Il y a eu des scènes de reconstitution faites, tournées avec des locaux qui avaient probablement vécu ces événements-là réellement, ça n’a pas été trop compliqué à gérer pour eux ? 

B.L. – On tourne avec la jeunesse de Bangui les scènes de manifestation, de pillages. Il y a des scènes où on a pas mal de figurants, c’est des scènes qui faisaient assez peur a priori. Ce sont des scènes tournées dans Bangui qui est une ville où la violence est quand même très récente, des scènes aussi mouvementées, ça me semblait assez périlleux, mais en fait j’ai l’impression que tous ces jeunes qui sont venus faire les scènes l’ont fait avec énormément de plaisir.
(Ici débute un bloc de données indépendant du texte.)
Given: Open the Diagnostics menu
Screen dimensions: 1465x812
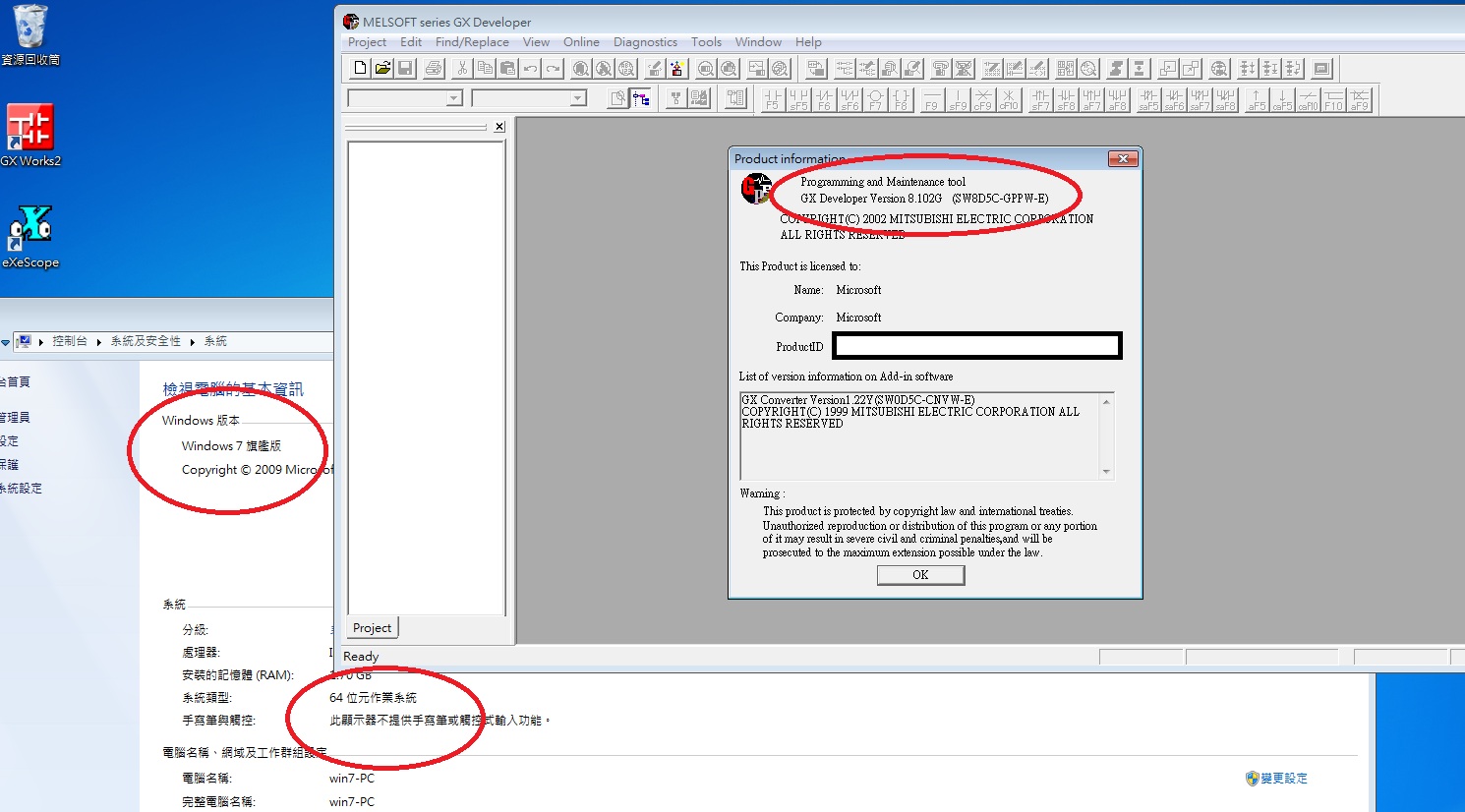Looking at the screenshot, I should [645, 42].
Par exemple, le premier jour de tournage, on a fait la manifestation des juges et c’était de très bonne augure parce qu’ils avaient tellement de plaisir à être au milieu, on avait bloqué la plus grande avenue de la ville, et ils étaient contents de pouvoir être au milieu de la rue, d’avoir l’espace pour eux, de crier. Tout d’un coup, c’est comme s’ils prenaient le pouvoir quoi. J’ai senti ça, je l’ai ressenti quand on a refait l’autre grande manifestation à la fin où ils allument le feu et mettent le bordel. C’est comme s’ils se disaient « On peut faire ça nous ? Aller on va le faire ! ». Je pense que tous ces figurants ont pris un énorme plaisir à ça car c’était le plaisir de faire du cinéma mais aussi de foutre le bordel, de faire la révolution. On prend la place. Personne ne nous dit quoi faire. C’était pas simple mais c’était un vrai plaisir de travailler avec toute cette jeunesse bouillonnante quoi.

Il y a une scène que je trouve très intéressante dans le film, c’est quand ils discutent des photos qu’ils vont envoyer entre collègues. Ce qu’il faut montrer, ce qu’il ne faut pas montrer. Est-ce que vous, vous êtes posé la question en faisant le film ou est-ce que c’était évident que l’on pouvait montrer des corps morts comme ça ? 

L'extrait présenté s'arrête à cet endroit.